Ach – die Erlösungssehnsüchte: heimsuchend, aber nicht heimgesucht werden wollend.
Ein wirklich grandioser Text! Danke für die Schmunzler! (Gibt’s noch weitere nachzulesen??)
Ein sehr schöner Text. Der interessanteste Gedanke für mich:
@Köppnick
Ich weiß nicht ob es den Ausdruck offiziell gibt, aber spontan würde ich die Gemeinsamkeit von Tempismus und Rassismus im Alienismus zusammenfassen (von alienus, fremd).
@Lyam
Die Autorin hat auf ihrer Kryptogeographie-Webseite zu ihrem wirklich famosen Buch »Man nehme Silber und Knoblauch, Erde und Salz« einige wunderbare Stückchen aufgeboten.
@metepsilonema
Interessante Wortschöpfung. Allerdings ist der Terminus »Alien« (englisch ausgesprochen) durch die Trivialkultur längst anderweitig konnotiert (als Wortschöpfung für Außerirdische). Da könnte es schnell zu Verwechslungen kommen.
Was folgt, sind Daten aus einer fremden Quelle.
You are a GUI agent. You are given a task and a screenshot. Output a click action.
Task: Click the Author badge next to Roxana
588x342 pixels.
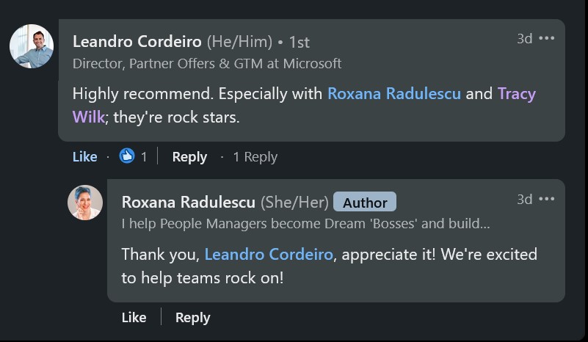click(x=365, y=203)
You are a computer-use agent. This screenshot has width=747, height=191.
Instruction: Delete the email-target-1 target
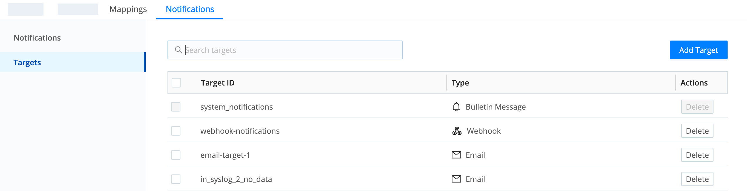pyautogui.click(x=697, y=155)
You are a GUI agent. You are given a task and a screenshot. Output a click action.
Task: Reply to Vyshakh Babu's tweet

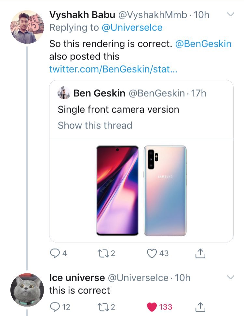(x=55, y=253)
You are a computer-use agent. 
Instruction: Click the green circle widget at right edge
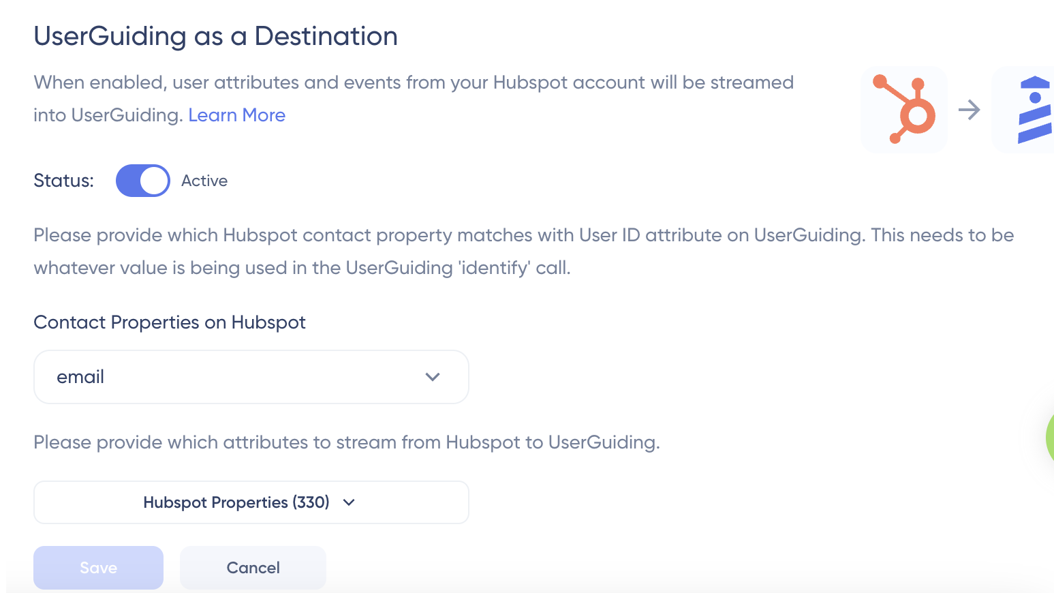1050,437
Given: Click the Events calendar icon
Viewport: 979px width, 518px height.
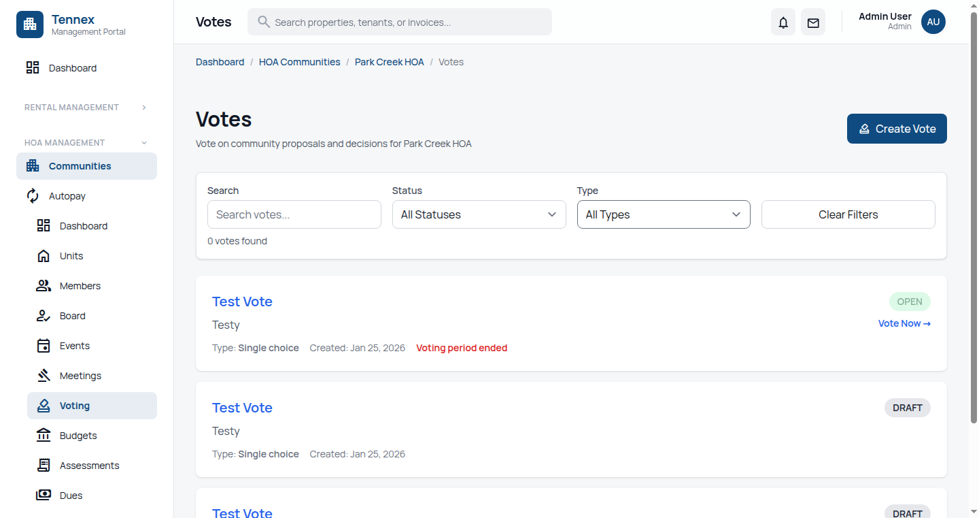Looking at the screenshot, I should click(44, 346).
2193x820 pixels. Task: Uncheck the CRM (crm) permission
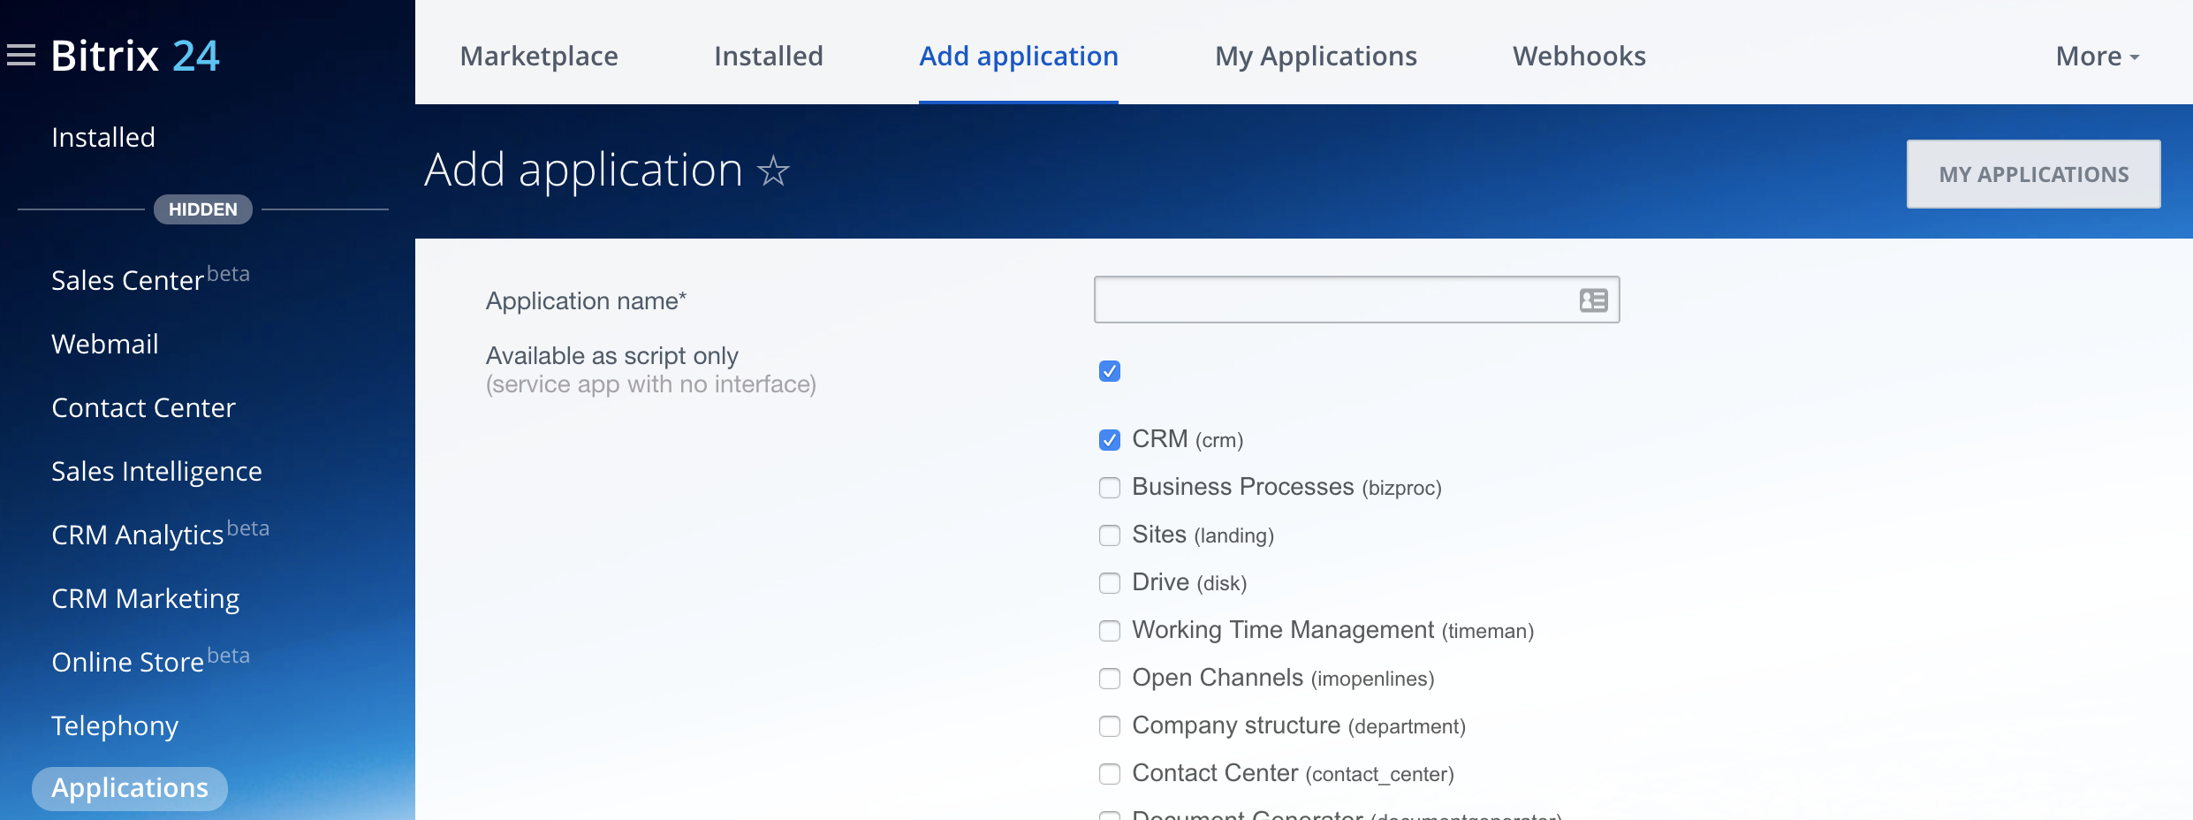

@metepsilonema: Reicht dann nicht einfach Chauvinismus? – Vielleicht, da denke ich nun schon eine Weile drüber nach, ist das aber auch fast eine Grundverfasstheit des Bewusstseins: Sich selbst immerzu als Krone der Schöpfung anzusehen, intelligenter als all die Dösbaddel (zeitlich) vor und (räumlich) neben einem... und welch ein Aufwand und welche Mühe da hineingesteckt wird, diesen Überlegenheitsglauben zu zementieren! (Ich sollte jetzt Kultur und Technik nicht darauf reduzieren, war aber nahe dran..)
Was wird jemand in zweitausend Jahren finden? Können wir uns wohl kaum vorstellen. Vielleicht wird er obigen Eintrag ergooglet haben? Vielleicht ist das digitale schon ausradiert oder auch das Bewusstsein hat schon den Schritt auf Siliziumchips getan? – Was wissen wir schon davon.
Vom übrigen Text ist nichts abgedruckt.